━━ TEKS BACAAN

Ciri utama wawancara tidak terarah (non-directive intervieuw) adalah seluruh wawancara yang tidak didasarkan pada suatu sistem atau daftar pertanyaan yang telah disusun terlebih dahulu. Pewawancara tidak memberikan pengarahan yang tajam, tetapi diserahkan pada yang diwawancara untuk memberikan penjelasan menurut kemauan sendiri. wawancara demikian ini juga disebut (free flowing interview). Keuntungan penggunaan wawancara tipe ini antara lain :
a.       Mendekati keadaan yang sebenarnya karena didasarkan pada spontanitas yang diwawancarai;
b.      Lebih mudah untuk mengidentifikasikan masalah yang diajukan oleh pewawancara; dan
c.       Lebih banyak kemungkinan untuk menjelajahi bebagai aspek dari masalah yang diajukan.
Kelemahan penggunaan wawancara tipe ini antara lain adalah:
a.       Sukar untuk membandingkan hasil wawancara yang satu dengan yang lain;
b.      Sering terjadih tumpang tindih dalam pengumpulan data;
c.       Sukar untuk mengolah data dan mengadakan klasifikasi, sehingga harus disediakan banyak waktu dan tenaga yang sebenarnya tidak perlu.
Pada wawancara terarah (directive interview), terdapat pengarahan atau struktur tertentu, yaitu:
a.       Ada rencana pelaksaan wawancara;
b.      Mengatur daftar pertanyaan serta membatasi jawaban-jawaban;
c.       Memerhatikan karakteristik pewawancara maupun yang diwawancarai;
d.      Membatasi aspek-aspek masalah yang diperiksa;
e.       Mempergunakan daftar pertanyaan yang sudah dipersiapkan.
Wawancara yang difokuskan (focused interview) wawancara dimana yang diwawancarai mempunyai pengalaman melakukan tingkah laku-tingkah laku bersama-sama dengan pelaku utama yang menjadi objek penelitian. Wawancara dilakukan untuk mengetahui akibat-akibat dari pengalamanpengalaman itu terhadap para pelaku peserta dengan cara menyoroti akibatakibat aktual dari pengalaman-pengalaman sebagaimana yang digambarkan oleh para pelaku peserta. Penggunaan wawancara yang difokuskan didasarkan pada asumsi bahwa dengan menggunakan teknik tersebut akan diungkapkan reaksi-reaksi pribadi, perasaan-perasaan, dan faktor-faktor mentalitas. Untuk itu, diperlukan persiapan dari pihak pewawancara berupa kepekaan terhadap situasi yang dihadapi.
Wawancara mendalam (deph interview) merupakan prosedur yang dirancang untuk membangkitkan pernyataan-pernyataan secara bebas yang dikemukakan bersungguh-sungguh secara terus terang. Apabila dilakukan dengan berhati-hati dan dengan keahlian yang tinggi, wawancara yang dalam dapat mengungkapkan aspek-aspek penting dari suatu situasi psikologis yang tidak mungkin diketahui untuk memahami tingkah laku-tingkah laku yang diamati serta pendapat-pendapat dan sikap-sikap yang dilaporkan. Dalam penerapanya, wawancara mendalam memerlukan memerlukan suatu keahlian dan keterampilan tersebut tidak dimiliki, sebaiknya tidak dipergunakan wawancara mendalam sebagai teknik pengumpulan data penelitian. Kadangkadang diterapkan dengan cara agresif dengan tidak diberikan waktu kepada yang mewawancarai untuk berhenti sebentar dalam memberikan jawaban. Cara demikian ini disebut “rapid fire question”.

━━━━
━━ DATA YANG DIBERIKAN

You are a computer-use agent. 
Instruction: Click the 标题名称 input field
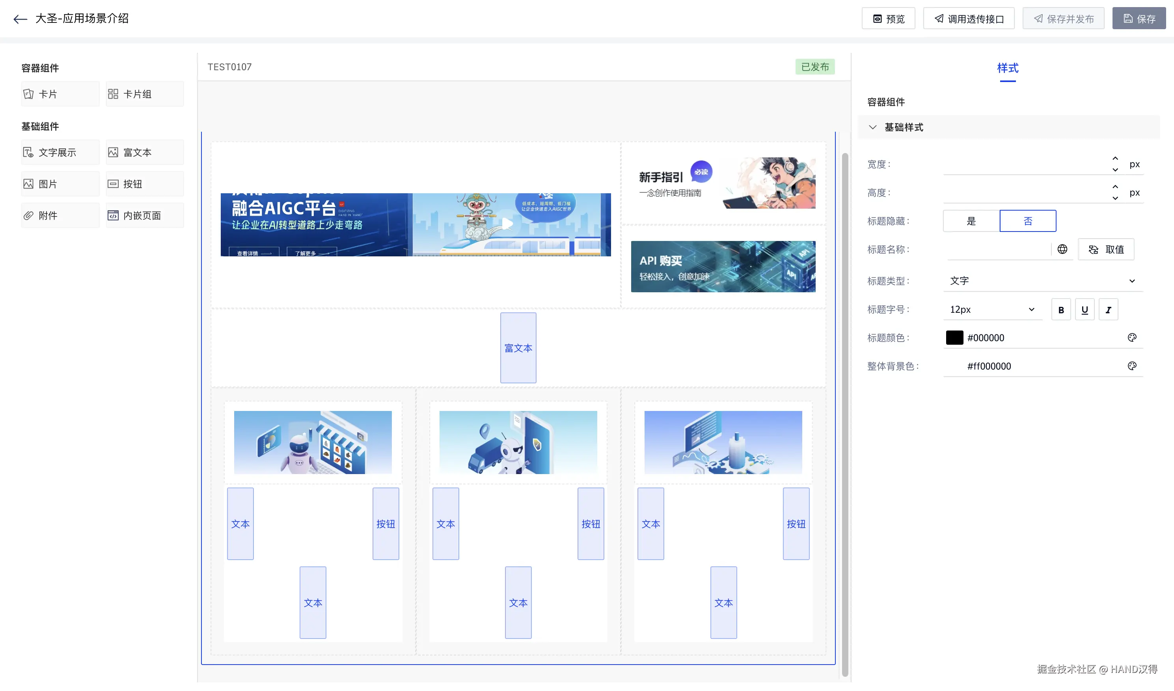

━━━━
━━ DATA YANG DIBERIKAN

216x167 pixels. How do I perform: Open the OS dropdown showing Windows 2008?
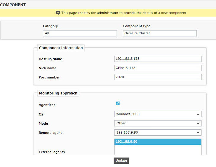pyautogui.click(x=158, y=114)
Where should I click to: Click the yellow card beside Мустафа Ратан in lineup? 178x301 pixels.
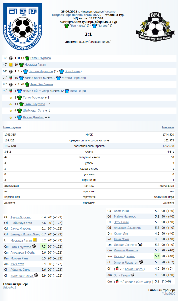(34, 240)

━━━━

URAIAN SOAL ▸ Tuliskan persis bagian teks tentang jenis-jenis wawancara yang dimulai dari "Kelemahan penggunaan wawancara" dan berakhir di "yang sudah dipersiapkan.".

JAWABAN SOAL ▸
Kelemahan penggunaan wawancara tipe ini antara lain adalah:
a.       Sukar untuk membandingkan hasil wawancara yang satu dengan yang lain;
b.      Sering terjadih tumpang tindih dalam pengumpulan data;
c.       Sukar untuk mengolah data dan mengadakan klasifikasi, sehingga harus disediakan banyak waktu dan tenaga yang sebenarnya tidak perlu.
Pada wawancara terarah (directive interview), terdapat pengarahan atau struktur tertentu, yaitu:
a.       Ada rencana pelaksaan wawancara;
b.      Mengatur daftar pertanyaan serta membatasi jawaban-jawaban;
c.       Memerhatikan karakteristik pewawancara maupun yang diwawancarai;
d.      Membatasi aspek-aspek masalah yang diperiksa;
e.       Mempergunakan daftar pertanyaan yang sudah dipersiapkan.